Text:
A method for production of the pressure-sensitive adhesive film is as follows. First, the thermosetting acrylic pressure-sensitive adhesive polymer prepared as described above is dissolved in an organic solvent to prepare a coating solution. As the organic solvent, ethyl acetate, methyl ether ketone (MEK), toluene or a mixture thereof can be commonly used. Subsequently, the coating solution is uniformly coated on the thermally resistant substrate by a die coating method, a knife coating method, a bar coating method or other conventionally known coating methods. Since most of the coating solution is made from the above thermosetting acrylic pressure-sensitive adhesive polymer, it can be easily uniformly coated. Then, the solvent is removed by drying the coating solution, together with the thermally resistant substrate, to obtain a pressure-sensitive adhesive film.

The pressure-sensitive adhesive film of the present invention can be used as a masking of the adherend such as electric circuit substrate. First, the pressure- sensitive adhesive film of the present invention is applied at a predetermined position of an electric circuit substrate (hereinafter referred merely to as a "substrate"). Preferably, the pressure-sensitive adhesive film is applied to the electric circuit substrate while heating to 80° to 120°C, so the pressure-sensitive adhesive film sufficiently adheres to the electric circuit substrate. Then, the electric circuit substrate is subjected to an etching process at 100°C or lower to provide an electric circuit on the substrate. At this time, the portion coated with the pressure-sensitive adhesive film of the electric circuit substrate is protected by the pressure-sensitive adhesive film at a high adhesive force, and thus prohibits permeation of an etching chemical solution into the adhesive surface. Then, the electric circuit substrate is washed with hot water or an organic solvent. During the washing process, the pressure-sensitive adhesive film also effectively prohibits the permeation of an etching chemical solution into the adhesive surface due to the thermal resistance and the solvent resistance of the adhesive film. The electric circuit on the substrate is sealed with an epoxy resin and then the epoxy resin is cured by heating to 150° to 250°C. Since the pressure-sensitive adhesive film is also heated, the pressure- sensitive adhesive film loses most of its adhesion as a result of curing of the thermosetting acrylic pressure-sensitive adhesive polymer. According to the present invention, the pressure-sensitive adhesive film loses adhesion due to heating regardless of the presence or absence of light transmission properties of the supporting substrate of the pressure-sensitive adhesive film and the adherend. Therefore, the supporting substrate of the pressure-sensitive adhesive film and the adherend can be widely varied. As described above, since the thermosetting acrylic pressure-sensitive adhesive polymer occupies almost the entire acrylic thermosetting pressure-sensitive adhesive layer and the adhesive layer is fairly thin, unreacted monomer is less likely to remain, and little or no outgas is evolved. As a result, the pressure-sensitive adhesive film can be easily released without causing residual adhesive on the electric circuit substrate.

Data records:

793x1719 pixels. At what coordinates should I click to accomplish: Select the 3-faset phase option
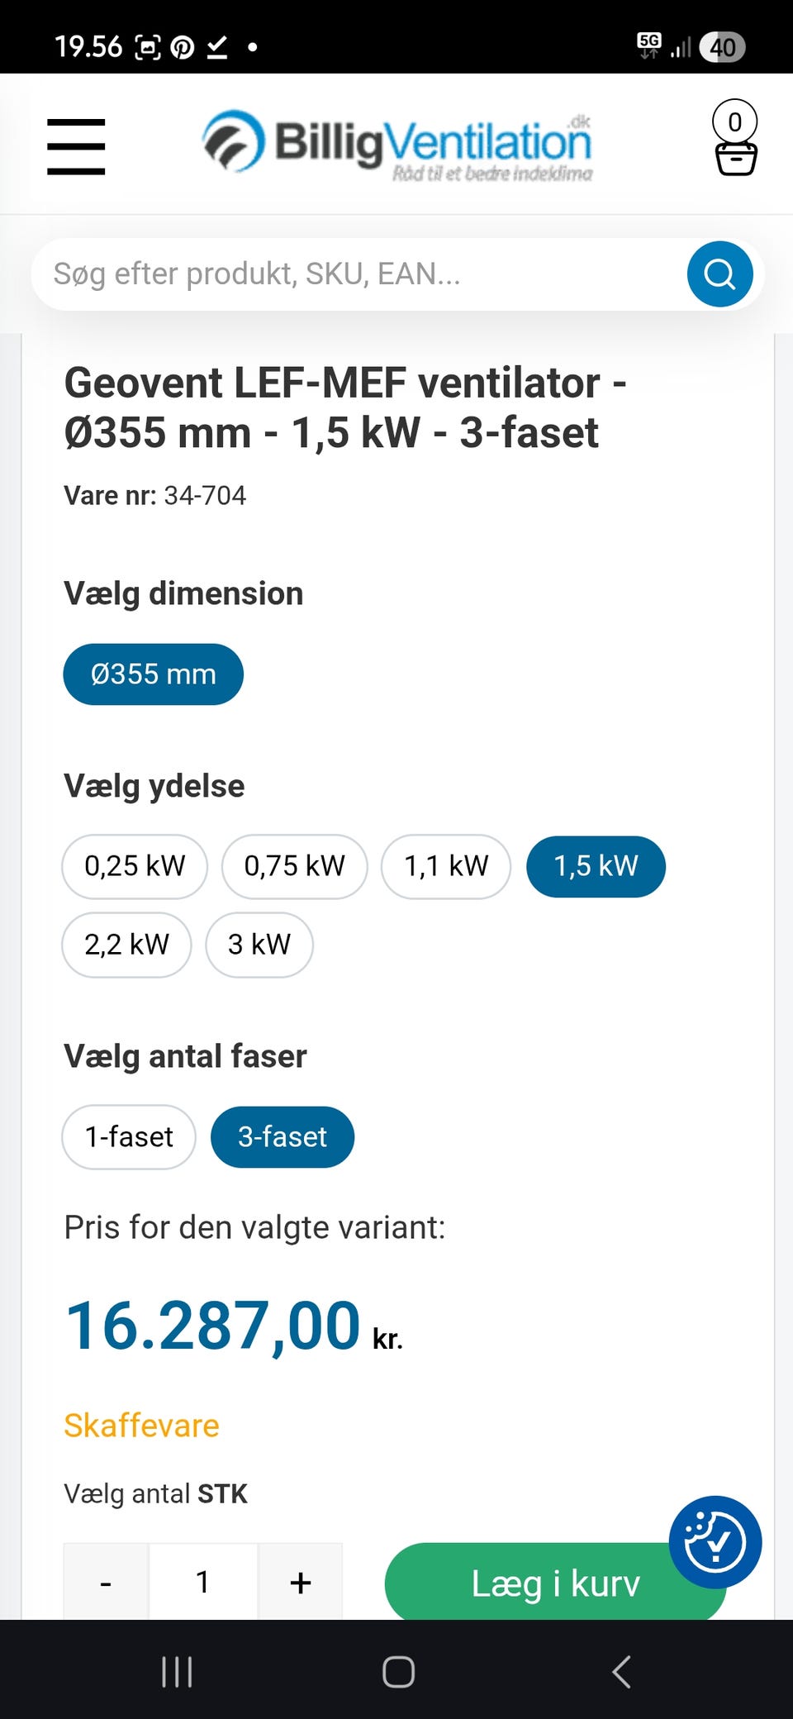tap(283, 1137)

==

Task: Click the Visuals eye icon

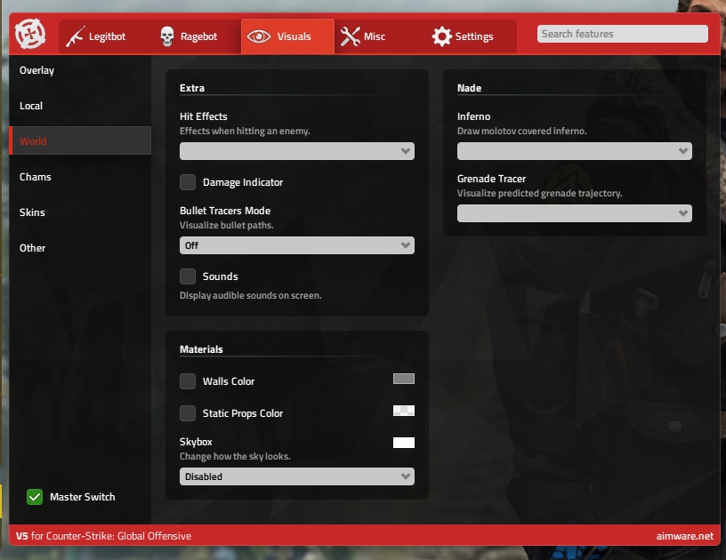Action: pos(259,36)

Required actions:
A. Reproduce the part of the adhesive film text that opens with the words containing "A method for" and closes with "pressure-sensitive adhesive film.".
B. Answer these questions from the adhesive film text:
(i) Which organic solvents does it name as commonly used for the coating solution?
(ii) In what temperature range is the film preferably heated when applied to the electric circuit substrate?
(iii) To what temperature range is the epoxy resin heated to cure it?

Results in order:
A.
A method for production of the pressure-sensitive adhesive film is as follows. First, the thermosetting acrylic pressure-sensitive adhesive polymer prepared as described above is dissolved in an organic solvent to prepare a coating solution. As the organic solvent, ethyl acetate, methyl ether ketone (MEK), toluene or a mixture thereof can be commonly used. Subsequently, the coating solution is uniformly coated on the thermally resistant substrate by a die coating method, a knife coating method, a bar coating method or other conventionally known coating methods. Since most of the coating solution is made from the above thermosetting acrylic pressure-sensitive adhesive polymer, it can be easily uniformly coated. Then, the solvent is removed by drying the coating solution, together with the thermally resistant substrate, to obtain a pressure-sensitive adhesive film.

B.
(i) Ethyl acetate, methyl ether ketone (MEK), toluene, or a mixture thereof
(ii) 80° to 120°C
(iii) 150° to 250°C